Brief: Find every line of the records that has "computer" and return it.
[Opening Records to use section]
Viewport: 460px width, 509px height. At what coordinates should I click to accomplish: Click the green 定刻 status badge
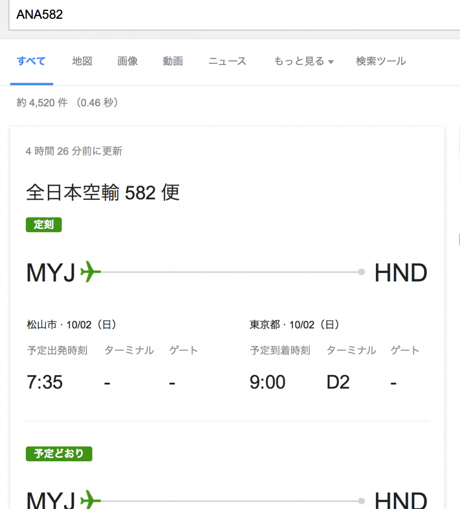coord(44,225)
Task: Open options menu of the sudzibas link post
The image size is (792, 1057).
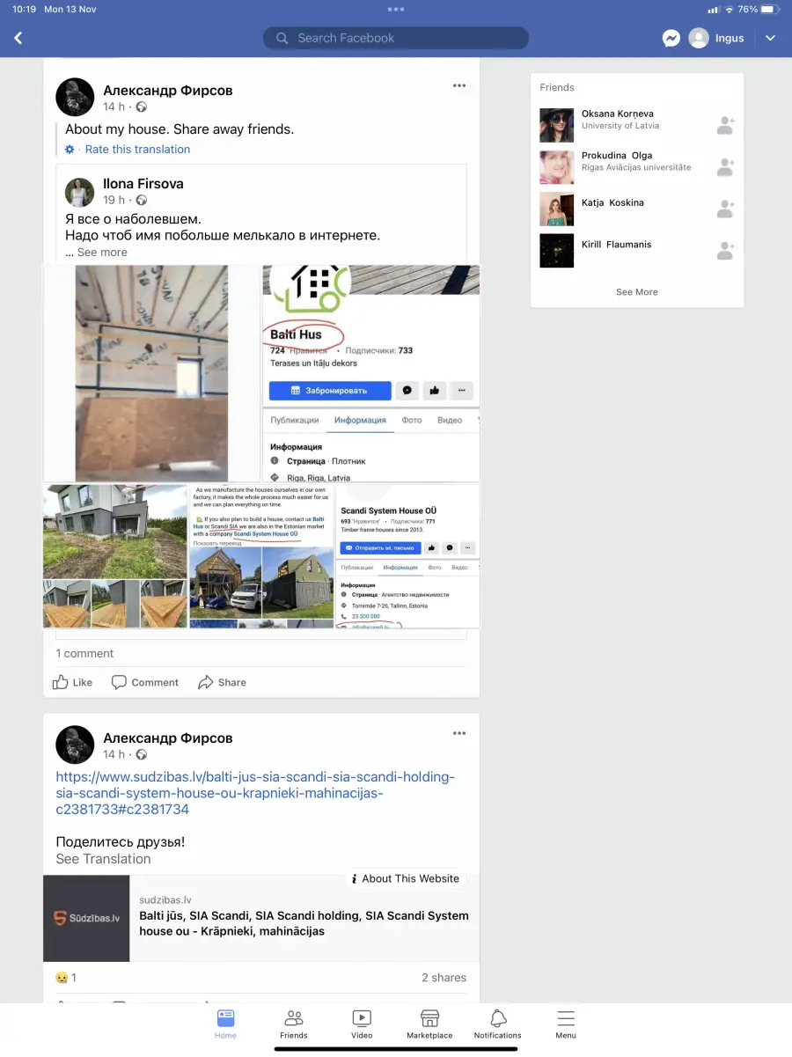Action: tap(459, 733)
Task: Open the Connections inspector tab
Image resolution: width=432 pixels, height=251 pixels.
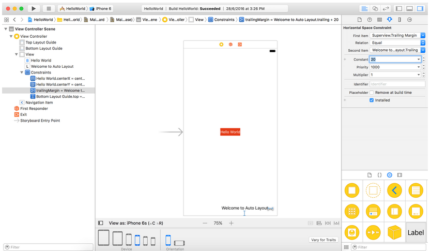Action: coord(409,20)
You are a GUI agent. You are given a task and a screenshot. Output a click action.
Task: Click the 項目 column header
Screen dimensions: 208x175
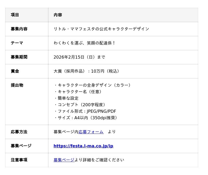click(15, 15)
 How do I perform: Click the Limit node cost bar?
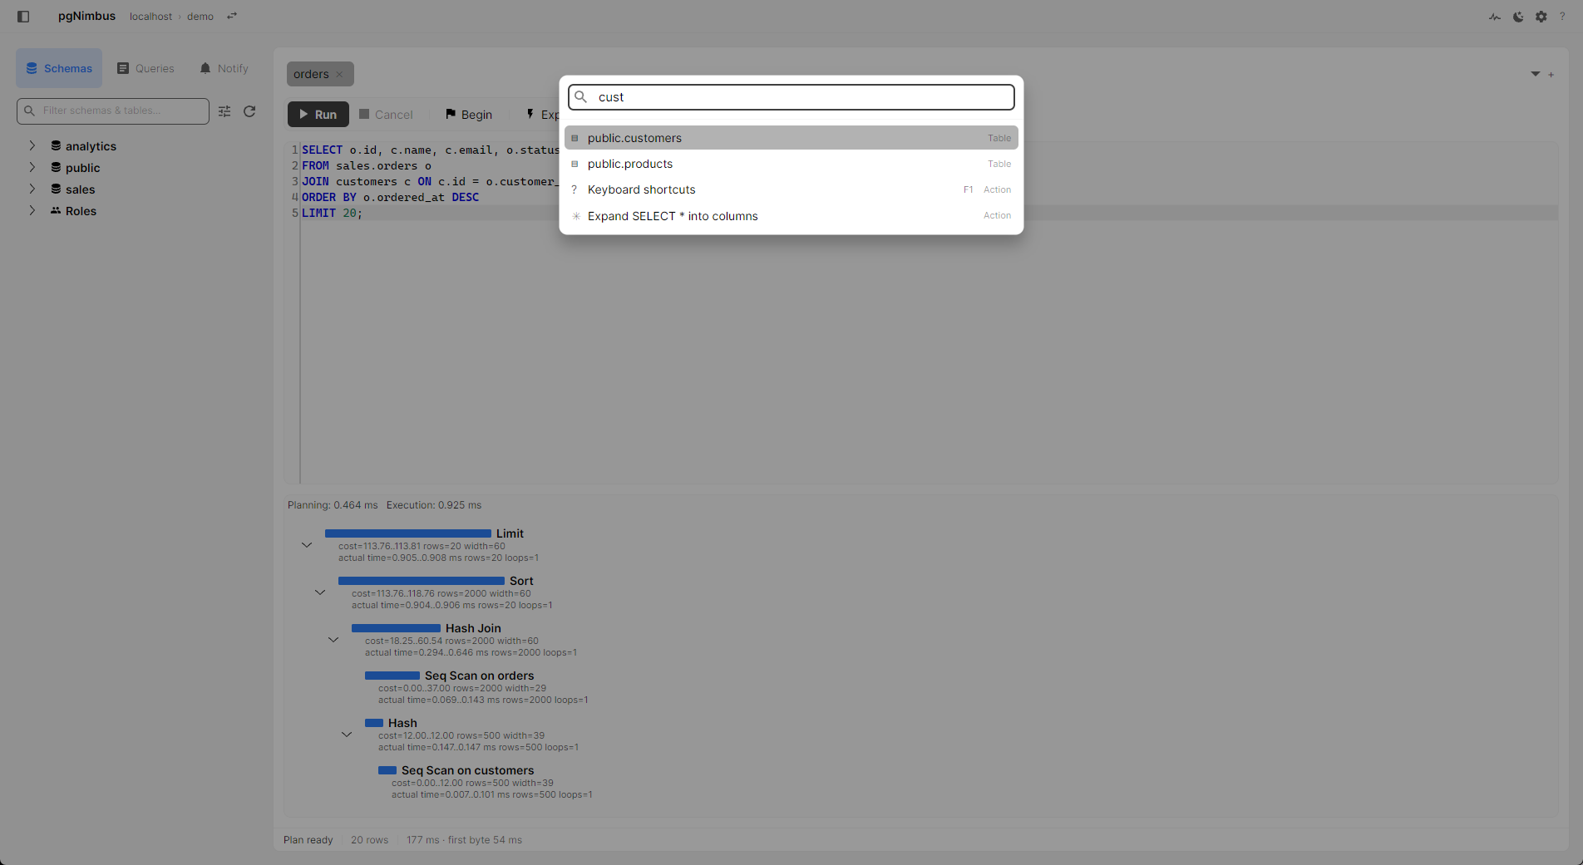point(407,533)
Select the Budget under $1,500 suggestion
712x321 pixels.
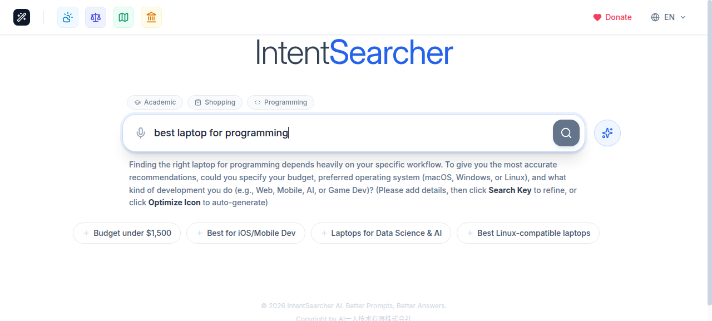[x=127, y=233]
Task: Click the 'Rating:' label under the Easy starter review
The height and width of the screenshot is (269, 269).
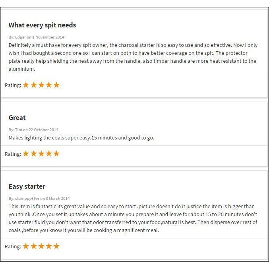Action: (x=13, y=246)
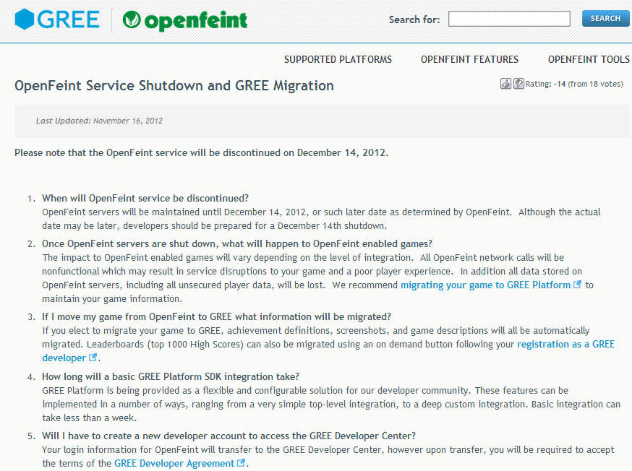632x471 pixels.
Task: Click question 'When will OpenFeint service be discontinued?'
Action: pos(145,198)
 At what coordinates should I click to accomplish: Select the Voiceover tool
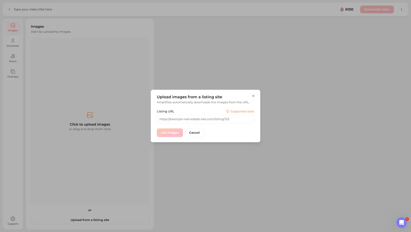click(x=13, y=43)
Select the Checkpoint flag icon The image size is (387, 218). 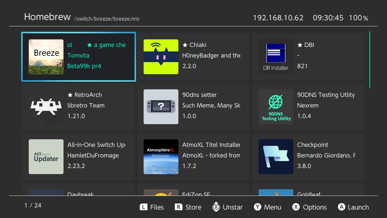point(276,157)
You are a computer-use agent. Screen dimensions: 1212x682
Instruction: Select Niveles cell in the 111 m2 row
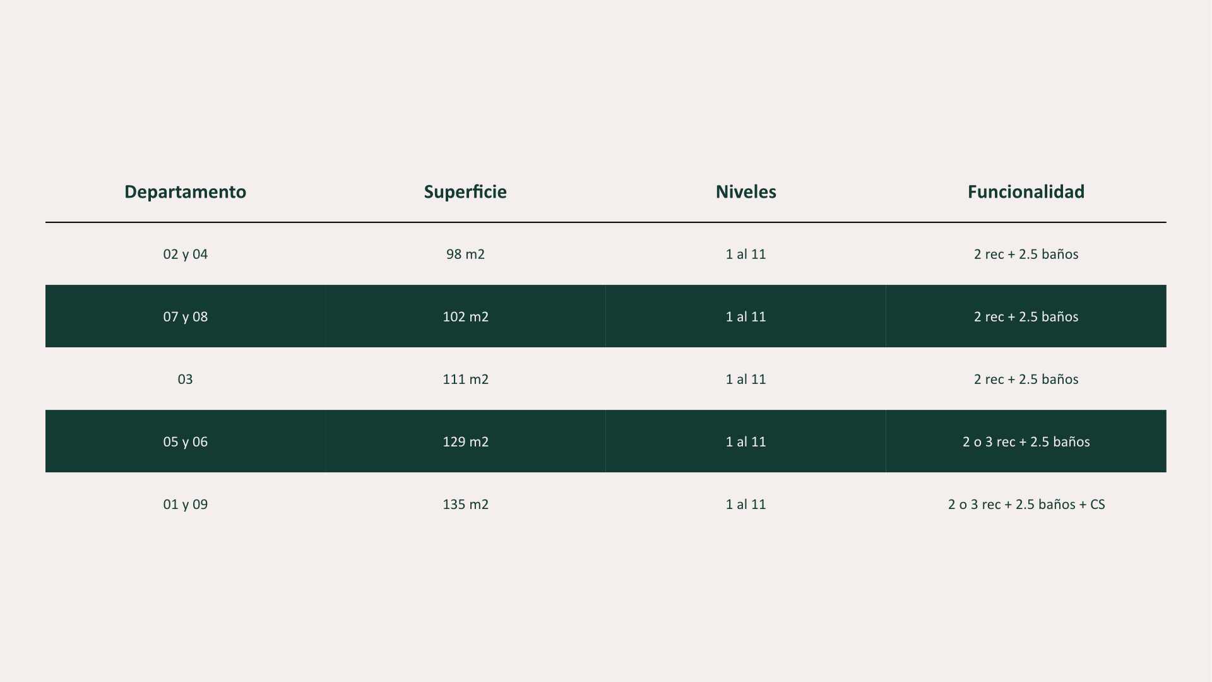[x=746, y=379]
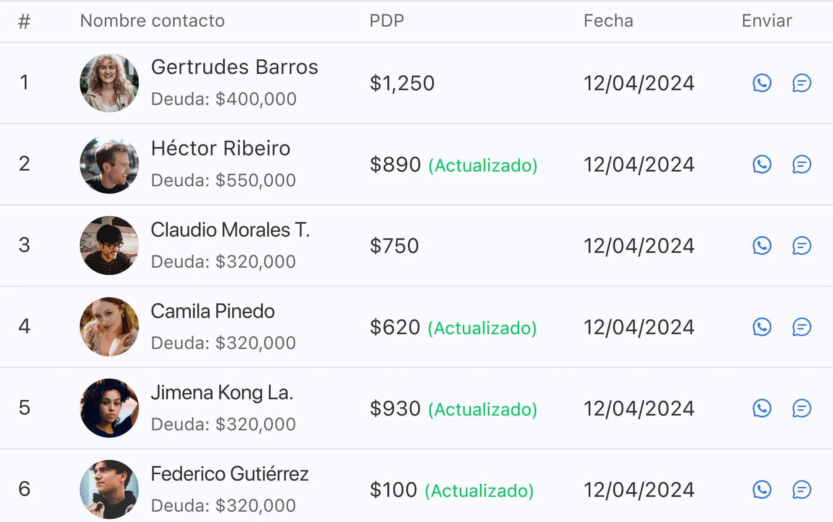Send chat message to Claudio Morales T.

[802, 245]
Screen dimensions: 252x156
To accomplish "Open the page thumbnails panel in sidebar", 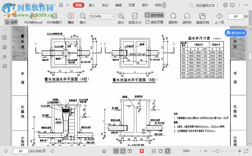I will tap(4, 47).
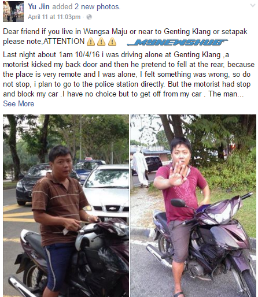
Task: Click the taxi roof sign in left photo
Action: pos(89,158)
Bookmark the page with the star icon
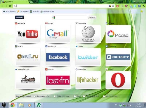 113,6
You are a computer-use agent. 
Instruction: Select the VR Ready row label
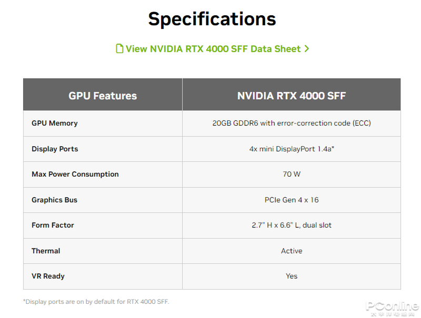pos(48,276)
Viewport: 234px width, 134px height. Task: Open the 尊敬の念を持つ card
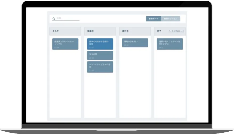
[Closing Records to use section]
Output of the exercise:
You are a computer-use agent. Screen dimensions: 1212x682
You are a computer-use agent. 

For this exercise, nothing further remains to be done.